Crowdsourcing : l'expertise des internautes au service de l'entreprise

S'ouvrir aux contributeurs extérieurs, spécialistes et particuliers, pour résoudre des problèmes spécifiques ou concevoir de nouveaux produits : c'est le principe du crowdsourcing.

1. Le crowdsourcing, c'est quoi ?

Le terme crowdsourcing a été utilisé la première fois par Jeff Howe du magazine Wired, dans un article publié en 2006.

Il s’agit –pour les entreprises qui recourent à cette pratique– d’utiliser le temps disponible des internautes pour créer du contenu, résoudre des problèmes, voire faire de la R&D. Le crowdsourcing peut être traduit par l’expression suivante : "l’approvisionnement par la foule".

C'est l'application du principe de l’open source –dont l’appellation française "logiciel libre" peut prêter à confusion-, qui prend ses racines au début des années 90 dans la communauté des développeurs informatiques, en dehors du domaine des logiciels. Le code source du logiciel est ouvert et permet à la communauté de se l’approprier mais aussi de l’améliorer sans cesse.

Un des exemples les plus anciens et significatifs est le projet Linux, système d’exploitation libre qui, dès 1991, voulait barrer la route au géant Windows.


collaborative attitude

2. Adopter la collaborative attitude

Pour Alec Ross, conseiller d'Hillary Clinton, "Parfois, la sagesse de la foule peut-être plus grande que celle d’un expert."

Le web dans sa forme actuelle, qui allie aussi bien aisance technologique qu'interaction sociale perpétuelle entre les internautes, rend possible une collaboration efficace d'un grand nombre d'individus autour de projets communs.
Dans cette optique, l’encyclopédie gratuite Wikipédia s’enrichit –chaque jour- grâce aux contributions de milliers de bénévoles à travers le monde entier.

L’émergence du crowdsourcing a été favorisée par l'apparition du web 2.0, ou web participatif, qui repose sur l’ensemble d’une communauté et qui représente une ressource de création importante sur laquelle peut s'appuyer l'entreprise pour directement répondre à des besoins spécifiques.

Désormais l'internaute n'est plus un simple visiteur, il devient un acteur à part entière sur le Web.
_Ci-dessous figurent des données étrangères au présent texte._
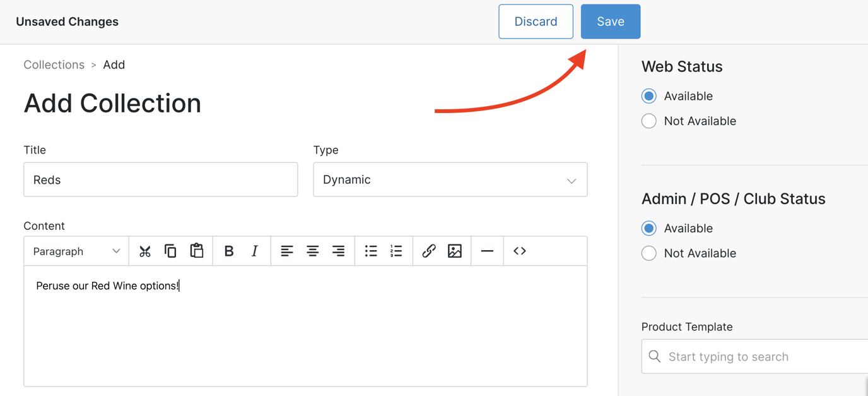Viewport: 868px width, 396px height.
Task: Open the HTML source code view
Action: click(519, 251)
De façon individuelle ou intégré au sein de communautés, l'internaute participe à l'évolution de services, à la rédaction de contenus, à la notation de produits...
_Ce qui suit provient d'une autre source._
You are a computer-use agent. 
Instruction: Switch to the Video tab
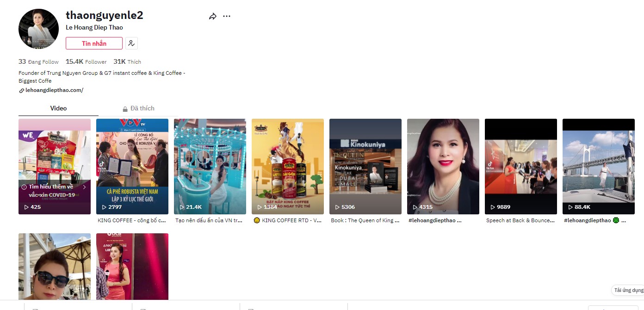tap(58, 108)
Certaines entreprises vont même jusqu'à encourager la contribution des utilisateurs et entraîne des "effets de réseaux" dus à l'effet démultiplicateur des mises en relations à grande échelle.
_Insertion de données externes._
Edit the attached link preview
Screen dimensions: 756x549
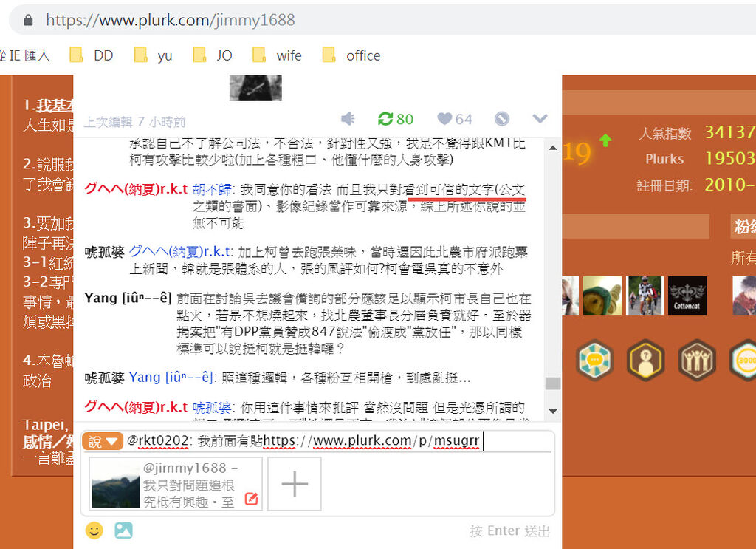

L'"expertise de la foule" est une simple opération mathématique : quand un très grand nombre de personnes sans relations entre elles évaluent les probabilités d'une situation, la moyenne de leurs opinions est généralement meilleure que les approximations des experts les plus compétents.

Ainsi, Facebook sait tirer parti des liens qui nous unissent à nos "amis". Et, là, PriceMinister offre une place de marché (et un mécanisme de paiement) sur laquelle nous faisons tout le travail : présenter ce que nous mettons en vente, acheter, et noter mutuellement le sérieux des autres. Quand des millions de personnes sont connectées à un système qui s'alimente de leurs connaissances ou de leurs contributions, on peut voir émerger la mise en commun de l'intelligence collective ou le crowdsourcing.

D'autres exemples d'applications de crowdsourcing :

  • Waze, un GPS social gratuit, permet aux automobilistes de signaler l'état de la circulation là où ils se trouvent et ainsi de bénéficier des informations les plus actualisées. Créé en Israël, Waze est disponible depuis 2010 en France.
  • Reevoo permet de connaître l'avis de nos semblables sur des appareils que nous envisageons d'acheter : caméras, ordinateurs...
  • Ahhha propose aux inventeurs en herbe de mettre en ligne leurs idées et de les soumettre à l’avis des internautes en vue de concrétisation. Son créateur, Matt Crowe, l'a baptisée “social ideation”, l’innovation sociale au goût 2.0.

3. Plus qu'un simple outil pour le développement

La mondialisation impose de nouvelles contraintes aux entreprises françaises qui doivent absolument rester compétitives dans une économie en perpétuelle ébullition. Elles doivent s'adapter et demeurer performante en innovant ou en proposant des solutions adaptées aux besoins identifiés dans leur domaine.
Or, trop souvent les entreprises manquent de ressources pour faire face à cette forte concurrence et elles se doivent de trouver d'autres façons de se développer et de pérenniser leur activité.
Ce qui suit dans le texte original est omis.